In my medical records, it says I had an abortion: spontaneous. Most know that to be a miscarriage, but for a long time, every time I saw the word, I got upset — but not for reasons you may think.
What I actually had was an ectopic pregnancy, a burst fallopian tube, an emergency surgery, two transfusions, and a brush close enough to Death that I felt his robes swirl as he found other prey. This was a baby that was planned, a pregnancy that was wanted, and I felt the loss very keenly.
This baby, briefly, had a heartbeat.
Now, according to the states of Ohio and Alabama, and even my home state of Alaska, where they too are trying to push anti-abortion bill, my circumstances would be fuzzy — sure, I had been bleeding, but there was a heartbeat. Sure, two days later, my 2-year-old daughter found me passed out from loss of blood on the bathroom floor… but there was a heartbeat. Sure, I was told another 30-minute wait and I would be dead as well… but was there still a heartbeat? As one senator — male, of course — suggested, couldn’t we move the fetus to the uterus and save them both? Anyone with an ounce of knowledge about women knows that it simply does not work that way.
These bills actually defy science and biology. Yes — there is a heartbeat to pump blood to a growing fetus, but at four weeks, at six weeks, there is no brain activity — for there is no brain. We have romanticized the heart to such an extent that common sense no longer matters. We have laws that allow us to pull the plug on the brain-dead — why wouldn’t these apply for those who have yet to develop one?
Make no mistake — these bills are not about babies, life or even abortion. These laws are about privileged men who believe women cannot be trusted to make decisions on their health with their doctor. It’s not even about an accidental pregnancy — it’s about forcing women to their will as they exalt in their virility and shirk responsibility. It’s about taking away fundamental human — women’s — rights. But if you cannot trust a woman to make her own decisions, why on earth would you entrust her to raise a child that you forced her to have?

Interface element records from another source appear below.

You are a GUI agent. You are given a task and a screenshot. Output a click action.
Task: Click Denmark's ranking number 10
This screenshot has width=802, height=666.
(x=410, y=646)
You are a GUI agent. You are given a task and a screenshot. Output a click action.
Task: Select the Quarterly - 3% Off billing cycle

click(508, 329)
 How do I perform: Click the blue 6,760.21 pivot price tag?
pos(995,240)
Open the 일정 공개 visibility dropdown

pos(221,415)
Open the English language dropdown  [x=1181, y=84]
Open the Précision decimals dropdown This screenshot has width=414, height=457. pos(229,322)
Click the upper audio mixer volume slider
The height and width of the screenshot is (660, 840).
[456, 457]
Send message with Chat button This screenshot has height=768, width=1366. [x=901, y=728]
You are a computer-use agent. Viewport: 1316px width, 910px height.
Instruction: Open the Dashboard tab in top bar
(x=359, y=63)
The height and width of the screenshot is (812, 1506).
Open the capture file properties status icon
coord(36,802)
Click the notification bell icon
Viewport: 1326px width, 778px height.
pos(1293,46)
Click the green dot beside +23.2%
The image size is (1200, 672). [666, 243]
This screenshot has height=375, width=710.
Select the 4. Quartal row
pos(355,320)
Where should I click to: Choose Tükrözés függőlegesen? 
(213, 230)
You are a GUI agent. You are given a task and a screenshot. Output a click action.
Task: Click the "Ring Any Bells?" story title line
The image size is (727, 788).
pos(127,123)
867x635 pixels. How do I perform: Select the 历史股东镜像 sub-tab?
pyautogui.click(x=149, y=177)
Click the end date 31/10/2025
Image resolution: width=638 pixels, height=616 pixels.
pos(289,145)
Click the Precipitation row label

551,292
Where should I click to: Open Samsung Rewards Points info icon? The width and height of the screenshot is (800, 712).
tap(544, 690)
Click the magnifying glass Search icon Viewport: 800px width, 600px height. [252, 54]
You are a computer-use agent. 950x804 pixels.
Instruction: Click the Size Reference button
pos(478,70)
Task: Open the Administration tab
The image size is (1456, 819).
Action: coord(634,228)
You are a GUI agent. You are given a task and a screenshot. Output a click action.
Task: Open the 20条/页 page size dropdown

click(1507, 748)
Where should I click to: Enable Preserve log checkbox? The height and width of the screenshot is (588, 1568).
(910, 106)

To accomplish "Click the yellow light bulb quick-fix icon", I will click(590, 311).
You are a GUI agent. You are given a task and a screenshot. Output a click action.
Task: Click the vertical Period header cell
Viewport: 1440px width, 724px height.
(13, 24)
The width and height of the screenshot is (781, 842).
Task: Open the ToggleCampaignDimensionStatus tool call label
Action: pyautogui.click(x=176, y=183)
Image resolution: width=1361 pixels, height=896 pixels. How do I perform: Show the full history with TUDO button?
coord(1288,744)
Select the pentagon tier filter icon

I refuse to allow a few men to dictate what I can or cannot do with my body, or those of my daughters, their daughters, and so on. When the punishment for an abortion is vastly more than for that of a rapist who “shouldn’t suffer for a mistake” it becomes abundantly clear. This is not about abortion. This is about control. And I refuse.
This is MY life. MY body, and I will not be reduced to less than you — not while my brain still functions, and my heart still beats.